Other tests your healthcare team may prescribe include blood tests to verify genes that may indicate that you are at a greater risk for Alzheimer’s disease.
There is no accurate treatment available for Alzheimer’s disease. However, your doctor may recommend medications and other treatments to help relieve your symptoms and delay the disease’s progression for a longer period.
Your doctor may recommend other medicines for Alzheimer’s disease, such as donepézil (Aricept) or rivastigmine (Exelon). These medications may help maintain high levels of acetylcholine in the brain. This type of neurotransmitter may help to boost your memory.
A doctor can prescribe donepezil (Aricept) or mémantine (Namenda) for moderate to severe Alzheimer’s disease. Memantine may prevent the effects of excess glutamate. Glutamate is a chemical in the brain that is released in greater quantities into Alzheimer’s disease, and damaging brain cells.

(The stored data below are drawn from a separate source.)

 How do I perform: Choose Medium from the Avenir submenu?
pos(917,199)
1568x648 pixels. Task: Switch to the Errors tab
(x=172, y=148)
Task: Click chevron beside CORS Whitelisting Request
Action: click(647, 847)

Your physician may also prescribe antidepressants, anxiety medications and antipsychotics to treat symptoms related to Alzheimer’s disease. The following symptoms are present:
Other Alzheimer’s treatments
In addition to medicines, lifestyle changes can help you manage your health. For example, your physician may plan or provide strategies to help you or your family member:
- limit confusion
- avoid confrontation
- focus on tasks
- rest sufficiently daily.
- stay calm
Some people think that vitamin E may prevent the decline of mental abilities, but studies Identify the need for further research. You should speak to your doctor before taking vitamin E or any other supplement since it may interfere with some of the medications used to treat Alzheimer’s disease.
Along with lifestyle changes, there are many other options that you can ask your doctor.
In the same way that there is no known cure for Alzheimer’s, there is no full preventive action. But researchers are focusing on global healthy living habits to prevent cognitive decline.
These estimates may be helpful:
- Stop smoking.
- Exercise regularly.
- Try a cognitive workout.
- Eat a plant-based diet.
- You need more antioxidants.
- Keep social life active.
Make sure you see your doctor before making any significant changes to your lifestyle.
If you have an Alzheimer’s disease, you may want to consider becoming a caregiver. This is full-time work that is certainly not easy, but can be very rewarding.
Being a caregiver requires a lot of expertise. They include many patience, as well as creativity, endurance, and the ability to feel bliss in the role of helping someone you love to live the most comfortable life they can.
As a caregiver, you and your loved one need to take care of themselves. These role responsibilities may come with greater stress, poor diet and lack of exercise.
If you’re interested in taking on the role of caregiver, You may need the help of professional caregivers and relatives.
The statistics about Alzheimer’s disease are daunting.
- The Centers for Disease Control and Prevention (CDC) reports that Alzheimer’s disease is the sixth leading cause of death in American adults. It is the fifth-largest cause of death among those 65 years of age and older.
- In a study 4.7 million Americans over the age of 65 were born with Alzheimer’s disease in 2010. According to these researchers, by 2050, there will be 13.8 million Americans with Alzheimer’s disease.
- Alzheimer’s is a costly illness. As per the CDC, about $259 billion spent on care costs related to Alzheimer’s disease and dementia in the U.S. in 2017.
Alzheimer’s is a complicated illness where there are a lot of things left unknown. We know that the disease worsens with time, but treatment may help delay symptoms and improve your quality of life.
If you think you or your family may know about Alzheimer’s, your first step is to speak with your doctor. They can help you diagnose, discuss symptoms and what to expect, and put you in touch with services and support. If you are interested, they may also provide you with information on clinical trial participation.